Wednesday, February 22, 2017

The Dog as Philosopher, 1902 article

THE PASSING OF A PHILOSOPHER—--A Dog Who Had a Good Day, Article in The Philosopher 1902

THERE is a deal of life to be learned from our surroundings. This idea that God put in His best work on man, has never appealed to me with much force. All Nature, except man, seems to fit into its place. Man seems to be the Divine experiment.

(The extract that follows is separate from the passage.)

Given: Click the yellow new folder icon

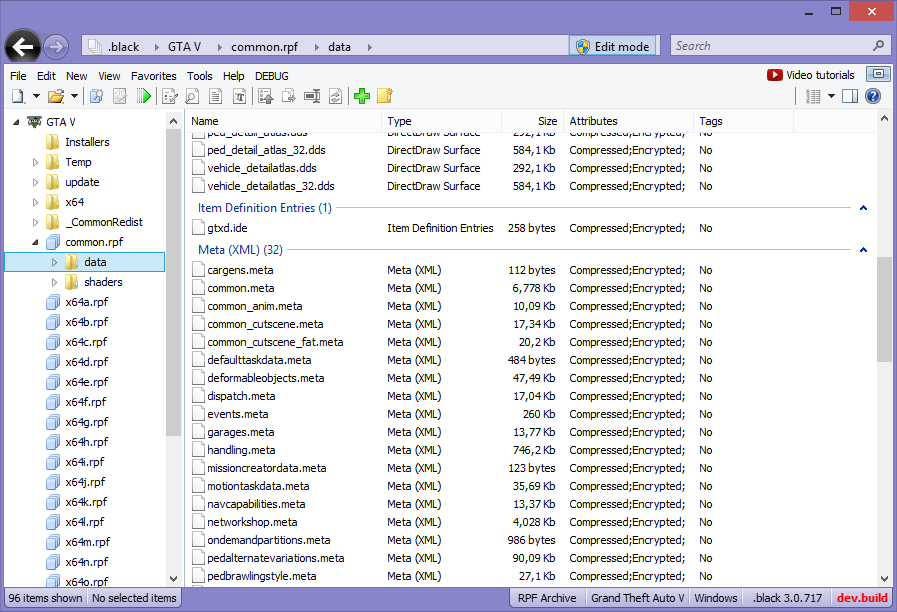Looking at the screenshot, I should point(384,96).
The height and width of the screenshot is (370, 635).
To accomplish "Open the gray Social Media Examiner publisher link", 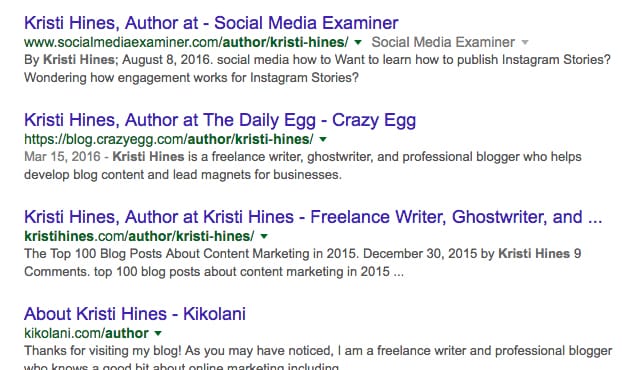I will tap(443, 42).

Really, the only consistent and successful Philosopher we ever had about the shop was Nadjy Bruneau. He was a dog, and small, but witty. He always accepted life as an opportunity, and he faced death with a proper regret at leaving us. He had more sense than any other dog I ever knew, and a whole lot more than a good many people I could name without having to look in the directory. If it rained he took the sheltered side of the street instead of hunting around for somebody else's umbrella. If he had a bone too much, which he seldom had, he put his full faith in the integrity of his canine neighbors, and buried it when it would come in play against some day when they had fish for dinner. He was unfaltering in the loyalty of his friendships, and implacable in the vigour of his hatreds. He knew people; and when Nadjy Bruneau made a dive for a pair of feet, on man or woman it has never yet failed that he knew better than we. He was an autocrat in temperament and an aristocrat in habits. His faults were few and fixed. It was as though he felt that an occasional lapse from virtue was, after all, a wholesome moral stimulus. He was cunning, not with the cheap efforts at commonplace deceptions, but with the art and skill of an old offender. And above all, he was frank to a degree—-fairly caught he was as honest as you could ask him to be, and his immediate apologies always followed close upon discovery. He was always ready to own up when he had to, and make good when he must.

The companionship of such a dog as that, year in and year out, is one of the real pleasures of life. He was so much manlier than many men I know. Nature seems to have reserved the vices for humanity.

I have known a good many dogs, and some people, and I have never yet known a dog to:

Drink whiskey;
Chew tobacco;
Smoke cigarettes;
Lie, or

I have known many men who do some of these things, and some who do all.

That theory of an infinite Cod, which limits the scope of His divine purposes with reference to this world to the prosperity, happiness, and ultimate salvation of the human race, or a specified part of it, is a narrow and selfish view of Cod. If God is God, His wisdom and His mercy and His loving kindness extends to the universe as He has made it — from Solomon to the yellow ant toiling beneath the fallen lote tree. It is only we who make our own books, who estimate the human race so high. It may be, that from the dignity of his hard-accumulated years the elephant looks down upon us pigmies with the earnest contempt that our manifold deficiencies earn for us. It may be that from his vantage in the skies the eagle turns his eye from the feast of glory in the blazing sun to us — who dare not look God's furnace in the face, with nothing but the kindest commiseration for the puny race that meets him only from safe ambush, and then only with weapons that he cannot match. It may be that in God's wide universe there are points of view other than the human point, from which many things look different than they do to us.

This dog was our daily companion for many years. Unselfishly he ministered to our pleasures. He never quarreled with us — he never failed us — what was his duty he always did. He was so much better than so many people we know that it seems a pity humans cannot learn from their dumb companions the value of virtue versus vice.